Je n'aime pas Napoléon... je n'ai même pas de vague admiration pour ce qu'il a accompli. Pour moi, une des plus belles choses qu'ait accompli la commune c'est d'abattre l'abominable tour de la place Vendôme. L'ambition prédatrice de ce personnage d'une veulerie sans égale me dégoûte et les gens qui le glorifient appartiennent à la race des chauvins, des porteurs de cocarde, des imbéciles heureux qui sont nés quelque part.
Non, je n'aime pas Napoléon, et, ça tombe bien! Joseph Roth non plus... Chateaubriand ne l'aimait pas non plus, mais l'un comme l'autre, ils ont écrit leur plus belle prose en se retournant sur la tombe du "prisonnier de Saint-Hélène". Et l'un comme l'autre réussirait presque, pour un peu, à tirer la larme pour le personnage dans ses derniers jours.

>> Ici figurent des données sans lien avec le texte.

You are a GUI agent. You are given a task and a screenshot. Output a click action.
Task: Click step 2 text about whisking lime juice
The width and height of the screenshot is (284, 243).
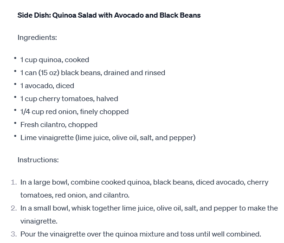pyautogui.click(x=149, y=208)
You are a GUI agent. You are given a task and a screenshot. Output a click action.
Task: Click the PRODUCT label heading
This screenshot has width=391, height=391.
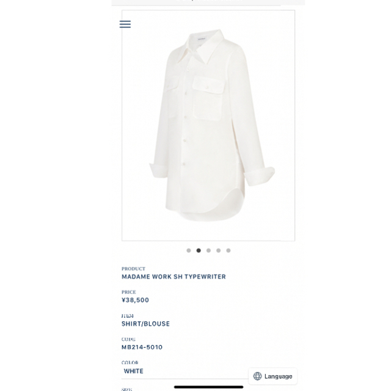[x=133, y=269]
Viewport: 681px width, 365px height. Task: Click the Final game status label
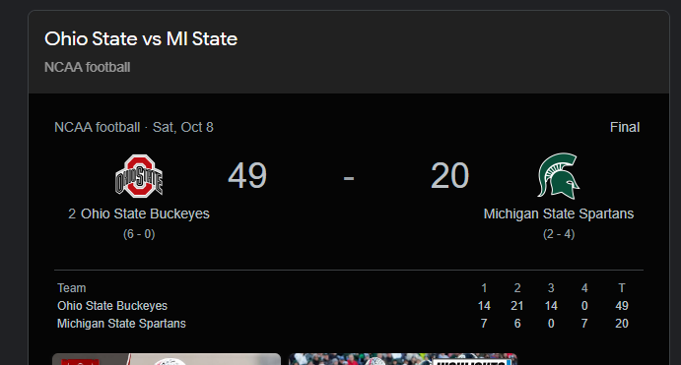pos(625,127)
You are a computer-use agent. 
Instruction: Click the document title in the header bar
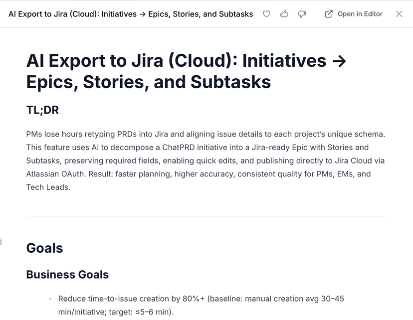[130, 14]
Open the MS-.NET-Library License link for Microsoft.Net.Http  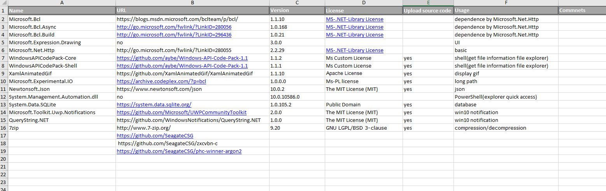click(354, 50)
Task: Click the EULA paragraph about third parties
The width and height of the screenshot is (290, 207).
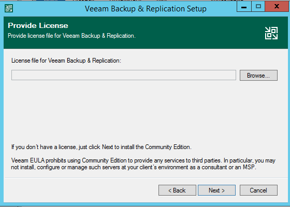Action: tap(143, 164)
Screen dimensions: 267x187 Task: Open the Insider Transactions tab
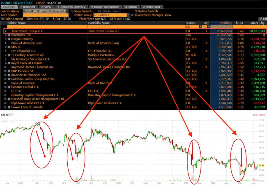click(106, 7)
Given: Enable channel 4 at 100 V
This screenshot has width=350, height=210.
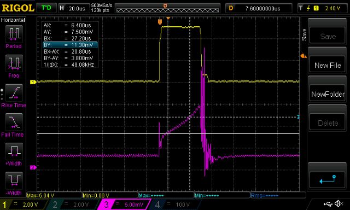Looking at the screenshot, I should point(174,205).
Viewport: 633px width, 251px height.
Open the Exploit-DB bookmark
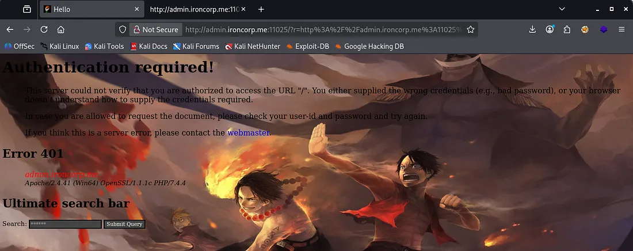point(307,47)
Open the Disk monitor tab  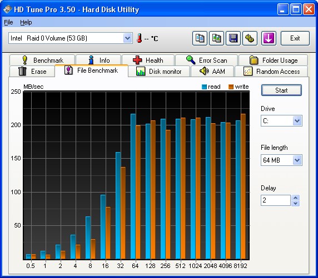pos(159,71)
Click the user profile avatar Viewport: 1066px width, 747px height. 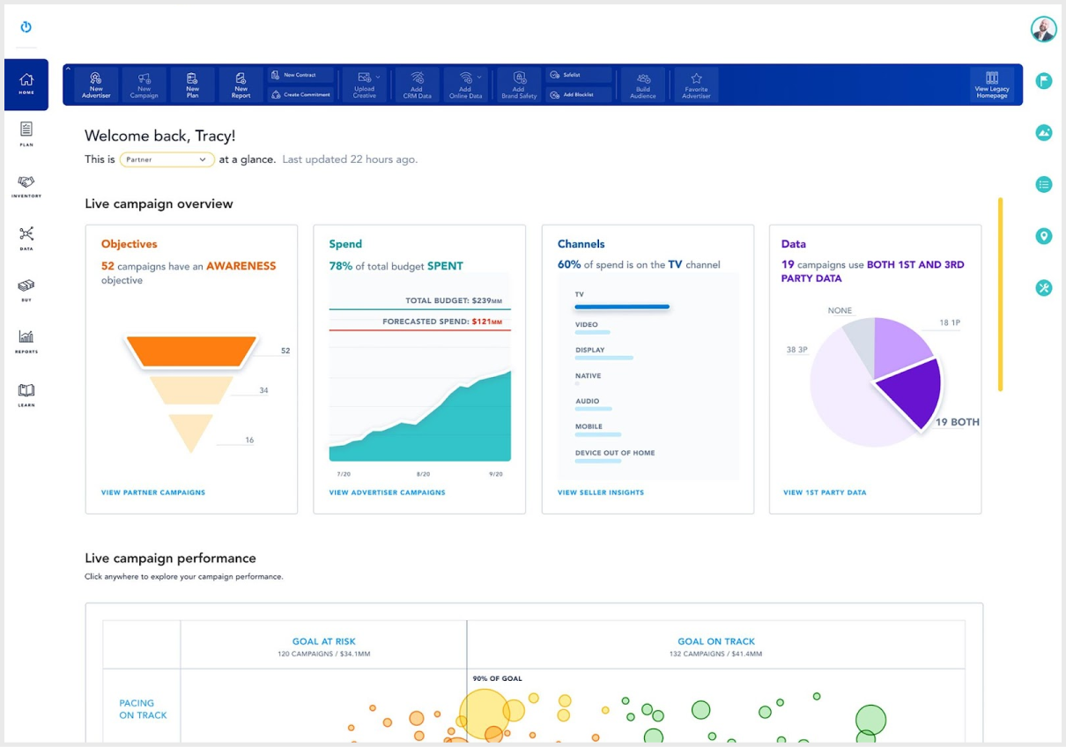(x=1044, y=29)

Pour Roth, raconter les cent-jours, c'est varier sur son thème fétiche: la faiblesse est la plus grande force, son crédo humaniste jusqu'au-boutiste, infernal de niaiserie lorsqu'expliqué, invraisemblablement puissant lorsque laissé à sa plume. Son œuvre déborde de ses personnages que la puissance rend impuissant (littéralement dans le cas du protagoniste des fausses mesures) et de personnages que leur faiblesse élève au rang des prophètes (Tarabas ou Job par exemple).

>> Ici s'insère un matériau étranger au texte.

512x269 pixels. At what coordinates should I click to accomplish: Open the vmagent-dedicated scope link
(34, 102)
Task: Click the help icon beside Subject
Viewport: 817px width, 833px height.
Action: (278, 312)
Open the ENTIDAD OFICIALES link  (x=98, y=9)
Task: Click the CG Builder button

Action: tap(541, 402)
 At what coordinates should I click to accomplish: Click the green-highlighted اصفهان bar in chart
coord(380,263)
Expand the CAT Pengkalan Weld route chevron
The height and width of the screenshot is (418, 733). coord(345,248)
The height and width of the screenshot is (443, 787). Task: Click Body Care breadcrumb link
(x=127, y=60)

Le livre fait de Bonaparte un personnage rothien et défend donc cette thèse, fausse sans doute mais tant pis, que Napoléon n'a jamais été aussi grand qu'il a été plus petit. Il a trouvé sa plus grande force, sa plus grande signifiance dans son humiliation, humiliation qui l'a, in extremis, uni au peuple français. Et cette thèse, Roth la vend à fond la caisse: quand retentit la dernière marseillaise (et peu importe que la marseillaise qui rythme le livre n'ait jamais servi officiellement à l'époque de Napoléon) il est devenu si petit qu'on ne voit plus que lui, si faible que le monstre est devenu humain, malgré lui, malgré nous, tellement humain qu'il en est invincible.
A-t-il mérité un tel hommage de ses détracteurs? Probablement que non, mais ce sont bien eux qui lui ont écrit la plus belle élogie. Jamais aucun panégyriste ne fera aussi bien: ils ne verront jamais le ciron qui projette l'ombre d'un géant.